*** Provided information Section Begins ***

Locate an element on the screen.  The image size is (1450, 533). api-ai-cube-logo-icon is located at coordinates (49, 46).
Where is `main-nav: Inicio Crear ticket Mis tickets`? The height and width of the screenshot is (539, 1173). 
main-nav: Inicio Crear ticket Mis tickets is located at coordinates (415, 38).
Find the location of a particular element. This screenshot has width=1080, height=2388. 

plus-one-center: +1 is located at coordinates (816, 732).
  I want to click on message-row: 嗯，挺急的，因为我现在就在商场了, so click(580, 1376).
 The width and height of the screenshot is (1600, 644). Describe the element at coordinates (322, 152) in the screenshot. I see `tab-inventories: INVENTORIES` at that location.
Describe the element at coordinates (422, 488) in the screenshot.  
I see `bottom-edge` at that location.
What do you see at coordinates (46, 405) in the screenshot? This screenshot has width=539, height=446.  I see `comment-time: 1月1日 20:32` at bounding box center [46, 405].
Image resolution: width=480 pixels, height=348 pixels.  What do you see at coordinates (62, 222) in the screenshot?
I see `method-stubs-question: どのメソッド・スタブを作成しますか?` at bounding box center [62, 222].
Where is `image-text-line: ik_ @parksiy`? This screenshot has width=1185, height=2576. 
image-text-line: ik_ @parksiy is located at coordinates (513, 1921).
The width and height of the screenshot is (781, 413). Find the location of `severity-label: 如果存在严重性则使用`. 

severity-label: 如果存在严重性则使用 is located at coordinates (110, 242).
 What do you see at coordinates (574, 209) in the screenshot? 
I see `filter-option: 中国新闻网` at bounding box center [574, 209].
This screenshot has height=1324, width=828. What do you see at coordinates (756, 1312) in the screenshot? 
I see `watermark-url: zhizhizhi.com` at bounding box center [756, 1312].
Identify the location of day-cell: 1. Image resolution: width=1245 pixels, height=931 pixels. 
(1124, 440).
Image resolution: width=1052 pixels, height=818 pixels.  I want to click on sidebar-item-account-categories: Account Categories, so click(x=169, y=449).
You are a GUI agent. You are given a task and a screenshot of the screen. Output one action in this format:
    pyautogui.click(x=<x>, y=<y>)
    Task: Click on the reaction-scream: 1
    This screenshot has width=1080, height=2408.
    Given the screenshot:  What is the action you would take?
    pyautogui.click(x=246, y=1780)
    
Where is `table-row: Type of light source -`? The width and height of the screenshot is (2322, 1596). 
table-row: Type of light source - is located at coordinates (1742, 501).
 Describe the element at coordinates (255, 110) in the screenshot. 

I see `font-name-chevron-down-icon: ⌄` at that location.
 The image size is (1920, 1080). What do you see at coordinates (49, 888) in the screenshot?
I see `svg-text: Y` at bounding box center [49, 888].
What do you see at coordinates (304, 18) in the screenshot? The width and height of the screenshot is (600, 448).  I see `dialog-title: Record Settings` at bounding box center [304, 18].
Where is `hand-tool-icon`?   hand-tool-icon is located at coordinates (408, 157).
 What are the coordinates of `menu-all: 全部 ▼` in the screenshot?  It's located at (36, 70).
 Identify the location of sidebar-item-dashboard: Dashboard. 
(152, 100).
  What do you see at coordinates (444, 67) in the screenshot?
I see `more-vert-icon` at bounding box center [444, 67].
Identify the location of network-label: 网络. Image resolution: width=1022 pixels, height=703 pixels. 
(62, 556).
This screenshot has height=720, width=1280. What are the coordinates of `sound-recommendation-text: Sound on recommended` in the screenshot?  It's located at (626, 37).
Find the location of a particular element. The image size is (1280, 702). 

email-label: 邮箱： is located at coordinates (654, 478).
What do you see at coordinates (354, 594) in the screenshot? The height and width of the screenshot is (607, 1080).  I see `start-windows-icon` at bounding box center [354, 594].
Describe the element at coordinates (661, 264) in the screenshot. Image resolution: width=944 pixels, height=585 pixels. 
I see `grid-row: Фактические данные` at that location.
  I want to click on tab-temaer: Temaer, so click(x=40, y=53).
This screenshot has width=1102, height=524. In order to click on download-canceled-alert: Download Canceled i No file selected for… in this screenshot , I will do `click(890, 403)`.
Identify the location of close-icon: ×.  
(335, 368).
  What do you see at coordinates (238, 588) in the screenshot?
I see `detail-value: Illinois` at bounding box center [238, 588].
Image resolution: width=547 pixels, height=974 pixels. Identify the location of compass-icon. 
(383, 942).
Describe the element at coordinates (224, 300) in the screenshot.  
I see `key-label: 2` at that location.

*** Provided information Section Ends ***

(What the task requires)
Revise the listing above by changing every "Image resolution" to "Screen resolution" and keeping everything else the same.

(Task output)
Locate an element on the screen.  The image size is (1450, 533). api-ai-cube-logo-icon is located at coordinates (49, 46).
Where is `main-nav: Inicio Crear ticket Mis tickets`? The height and width of the screenshot is (539, 1173). 
main-nav: Inicio Crear ticket Mis tickets is located at coordinates (415, 38).
Find the location of a particular element. This screenshot has width=1080, height=2388. 

plus-one-center: +1 is located at coordinates (816, 732).
  I want to click on message-row: 嗯，挺急的，因为我现在就在商场了, so click(580, 1376).
 The width and height of the screenshot is (1600, 644). Describe the element at coordinates (322, 152) in the screenshot. I see `tab-inventories: INVENTORIES` at that location.
Describe the element at coordinates (422, 488) in the screenshot.  
I see `bottom-edge` at that location.
What do you see at coordinates (46, 405) in the screenshot? This screenshot has width=539, height=446.  I see `comment-time: 1月1日 20:32` at bounding box center [46, 405].
Screen resolution: width=480 pixels, height=348 pixels.  What do you see at coordinates (62, 222) in the screenshot?
I see `method-stubs-question: どのメソッド・スタブを作成しますか?` at bounding box center [62, 222].
Where is `image-text-line: ik_ @parksiy`? This screenshot has width=1185, height=2576. 
image-text-line: ik_ @parksiy is located at coordinates (513, 1921).
The width and height of the screenshot is (781, 413). Find the location of `severity-label: 如果存在严重性则使用`. 

severity-label: 如果存在严重性则使用 is located at coordinates (110, 242).
 What do you see at coordinates (574, 209) in the screenshot? 
I see `filter-option: 中国新闻网` at bounding box center [574, 209].
This screenshot has height=1324, width=828. What do you see at coordinates (756, 1312) in the screenshot? 
I see `watermark-url: zhizhizhi.com` at bounding box center [756, 1312].
Identify the location of day-cell: 1. Screen resolution: width=1245 pixels, height=931 pixels. 
(1124, 440).
Screen resolution: width=1052 pixels, height=818 pixels.  I want to click on sidebar-item-account-categories: Account Categories, so click(x=169, y=449).
You are a GUI agent. You are given a task and a screenshot of the screen. Output one action in this format:
    pyautogui.click(x=<x>, y=<y>)
    Task: Click on the reaction-scream: 1
    This screenshot has width=1080, height=2408.
    Given the screenshot:  What is the action you would take?
    pyautogui.click(x=246, y=1780)
    
Where is `table-row: Type of light source -`? The width and height of the screenshot is (2322, 1596). 
table-row: Type of light source - is located at coordinates (1742, 501).
 Describe the element at coordinates (255, 110) in the screenshot. 

I see `font-name-chevron-down-icon: ⌄` at that location.
 The image size is (1920, 1080). What do you see at coordinates (49, 888) in the screenshot?
I see `svg-text: Y` at bounding box center [49, 888].
What do you see at coordinates (304, 18) in the screenshot? The width and height of the screenshot is (600, 448).  I see `dialog-title: Record Settings` at bounding box center [304, 18].
Where is `hand-tool-icon`?   hand-tool-icon is located at coordinates (408, 157).
 What are the coordinates of `menu-all: 全部 ▼` in the screenshot?  It's located at (36, 70).
 Identify the location of sidebar-item-dashboard: Dashboard. 
(152, 100).
  What do you see at coordinates (444, 67) in the screenshot?
I see `more-vert-icon` at bounding box center [444, 67].
Identify the location of network-label: 网络. Screen resolution: width=1022 pixels, height=703 pixels. 
(62, 556).
This screenshot has height=720, width=1280. What are the coordinates of `sound-recommendation-text: Sound on recommended` in the screenshot?  It's located at (626, 37).
Find the location of a particular element. The image size is (1280, 702). 

email-label: 邮箱： is located at coordinates (654, 478).
What do you see at coordinates (354, 594) in the screenshot? The height and width of the screenshot is (607, 1080).  I see `start-windows-icon` at bounding box center [354, 594].
Describe the element at coordinates (661, 264) in the screenshot. Screen resolution: width=944 pixels, height=585 pixels. 
I see `grid-row: Фактические данные` at that location.
  I want to click on tab-temaer: Temaer, so click(x=40, y=53).
This screenshot has width=1102, height=524. In order to click on download-canceled-alert: Download Canceled i No file selected for… in this screenshot , I will do `click(890, 403)`.
Identify the location of close-icon: ×.  
(335, 368).
  What do you see at coordinates (238, 588) in the screenshot?
I see `detail-value: Illinois` at bounding box center [238, 588].
Screen resolution: width=547 pixels, height=974 pixels. Identify the location of compass-icon. 
(383, 942).
Describe the element at coordinates (224, 300) in the screenshot.  
I see `key-label: 2` at that location.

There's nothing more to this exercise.